Wednesday, November 04, 2009

Nov. 5,2009 -Scarborough, Queensland, Australia

In Brisbane
Nearing Noumea,New Caledonia

We are safely tied up at the dock in Australia. We’d love to be driving in the outback but we are at a marina getting the boat ready for storage. We fly to Maine November 11, then to Seattle on November 18. We can’t wait to see family and friends. Hear about what has happened in your lives. Share our stories. Find out what’s new and learn what has disappeared during the Great Recession. Just imagine having been on a desert island for a year. Best way to reach us is at rasamanis@gmail.com.
Three weeks, three countries. Very fast for us! From Vanuatu we sailed for two days to Noumea, New Caledonia, where we spent four days. “New Cal” is a French Overseas Territory (as close to a colony as you can get in the world today.).

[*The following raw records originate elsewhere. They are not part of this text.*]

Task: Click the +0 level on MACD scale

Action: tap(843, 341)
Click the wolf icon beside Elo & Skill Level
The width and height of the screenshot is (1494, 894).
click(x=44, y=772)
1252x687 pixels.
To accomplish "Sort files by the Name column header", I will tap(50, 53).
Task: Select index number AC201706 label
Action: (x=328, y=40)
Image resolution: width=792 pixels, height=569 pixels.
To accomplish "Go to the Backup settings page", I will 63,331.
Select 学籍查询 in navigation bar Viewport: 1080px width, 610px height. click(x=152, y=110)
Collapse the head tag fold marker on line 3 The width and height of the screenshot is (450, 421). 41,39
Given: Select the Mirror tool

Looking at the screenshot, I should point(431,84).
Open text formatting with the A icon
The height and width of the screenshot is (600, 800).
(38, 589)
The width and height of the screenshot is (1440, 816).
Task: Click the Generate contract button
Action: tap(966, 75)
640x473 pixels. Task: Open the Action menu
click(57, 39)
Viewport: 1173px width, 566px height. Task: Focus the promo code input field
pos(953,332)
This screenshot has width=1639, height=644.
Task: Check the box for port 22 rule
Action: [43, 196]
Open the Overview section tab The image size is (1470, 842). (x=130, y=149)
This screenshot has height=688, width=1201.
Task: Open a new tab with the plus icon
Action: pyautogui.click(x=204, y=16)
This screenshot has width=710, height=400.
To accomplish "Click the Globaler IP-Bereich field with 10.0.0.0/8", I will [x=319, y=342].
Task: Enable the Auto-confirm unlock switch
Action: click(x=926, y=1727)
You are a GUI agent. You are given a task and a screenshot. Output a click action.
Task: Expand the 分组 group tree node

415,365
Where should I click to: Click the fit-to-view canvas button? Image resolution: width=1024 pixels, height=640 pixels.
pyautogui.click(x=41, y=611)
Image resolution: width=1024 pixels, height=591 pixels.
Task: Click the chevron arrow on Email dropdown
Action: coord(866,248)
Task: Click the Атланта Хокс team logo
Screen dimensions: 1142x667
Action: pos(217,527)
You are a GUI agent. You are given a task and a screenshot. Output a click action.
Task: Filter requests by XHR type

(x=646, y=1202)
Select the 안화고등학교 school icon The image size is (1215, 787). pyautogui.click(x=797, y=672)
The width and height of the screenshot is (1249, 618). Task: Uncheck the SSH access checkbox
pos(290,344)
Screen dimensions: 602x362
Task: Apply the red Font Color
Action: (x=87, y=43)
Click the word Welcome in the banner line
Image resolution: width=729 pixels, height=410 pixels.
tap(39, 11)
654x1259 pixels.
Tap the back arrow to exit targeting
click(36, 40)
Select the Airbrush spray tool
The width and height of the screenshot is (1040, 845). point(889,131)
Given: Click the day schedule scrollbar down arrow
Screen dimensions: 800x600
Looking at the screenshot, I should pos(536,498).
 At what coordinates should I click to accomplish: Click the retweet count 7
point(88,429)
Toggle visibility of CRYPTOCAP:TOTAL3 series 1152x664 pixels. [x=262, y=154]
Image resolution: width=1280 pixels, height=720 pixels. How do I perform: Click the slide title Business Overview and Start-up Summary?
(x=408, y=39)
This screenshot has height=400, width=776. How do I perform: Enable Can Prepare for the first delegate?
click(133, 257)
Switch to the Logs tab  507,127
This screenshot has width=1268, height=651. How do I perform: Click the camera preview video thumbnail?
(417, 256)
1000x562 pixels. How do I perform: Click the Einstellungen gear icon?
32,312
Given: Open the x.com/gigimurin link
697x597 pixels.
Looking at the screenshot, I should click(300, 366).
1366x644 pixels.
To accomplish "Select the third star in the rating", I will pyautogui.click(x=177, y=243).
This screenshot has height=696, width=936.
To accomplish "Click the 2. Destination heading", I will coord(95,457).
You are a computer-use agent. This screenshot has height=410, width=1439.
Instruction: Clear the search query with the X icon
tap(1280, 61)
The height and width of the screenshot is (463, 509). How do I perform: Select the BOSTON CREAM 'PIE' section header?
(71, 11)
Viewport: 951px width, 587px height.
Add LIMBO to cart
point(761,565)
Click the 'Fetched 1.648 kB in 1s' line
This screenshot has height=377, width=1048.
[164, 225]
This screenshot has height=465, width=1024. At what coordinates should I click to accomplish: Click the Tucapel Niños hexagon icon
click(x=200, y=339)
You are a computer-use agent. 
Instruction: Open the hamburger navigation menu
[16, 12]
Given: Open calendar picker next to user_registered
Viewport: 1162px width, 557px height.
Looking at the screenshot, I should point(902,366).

For the French it is as far away as you can get from home and still speak French. Nickel mining is the big industry. We spent a good share of our time there undergoing bureaucratic formalities and replacing the food the quarantine officials confiscated. But it was worth the fun we had meeting up with lots of cruising friends at the dock and a nice rest from passage making.
Noumea was the headquarters for the US Command in the South Pacific during WWII and there is a monument to that right across from the downtown McDonald’s. In the Western South Pacific you get a bit of a feel for America’s commitment in the Pacific theater. Vanuatu was the main staging area for the Battles of the Coral Sea and Guadalcanal. One area – where James Michener was stationed and wrote parts of Tales of the South Pacific – housed 100,000 troops, 100 Navy ships, six airfields, 54 cinemas, and an immense Navy yard including the largest drydock in the world at that time.
We looked for tours, museums, photos, books – any signs of this massive effort. Of course, this was Vanuatu so there was wasn’t much for a tourist to see. One airfield is now an airport, the rest are jungle. There are remains of old bridges on the sides of mangrove swamps, concrete roads on an almost empty island, bulkheads along the channel, a few Quonset huts. Underwater there is the wreck of a large US transport ship that was sunk by a friendly mine and a spot where the Americans dumped everything surplus from tanks to cases of Coca-Cola at the end of the war.
The passage to Brisbane was another 5 days. The trip was uneventful with the full range of normal sailing conditions, from no wind to 25 knots on the nose as we made landfall. The most interesting part was the last night - seven hours in the very busy, very shallow shipping channels of Brisbane’s harbor, giving all our new electronics as well as the trusty old VHF radio the workout of the season.
Brisbane weather has been splendid – much more comfortable than the humid midsummer heat we experienced here in January. The marina is about 20 miles from downtown in a very quiet seaside suburb.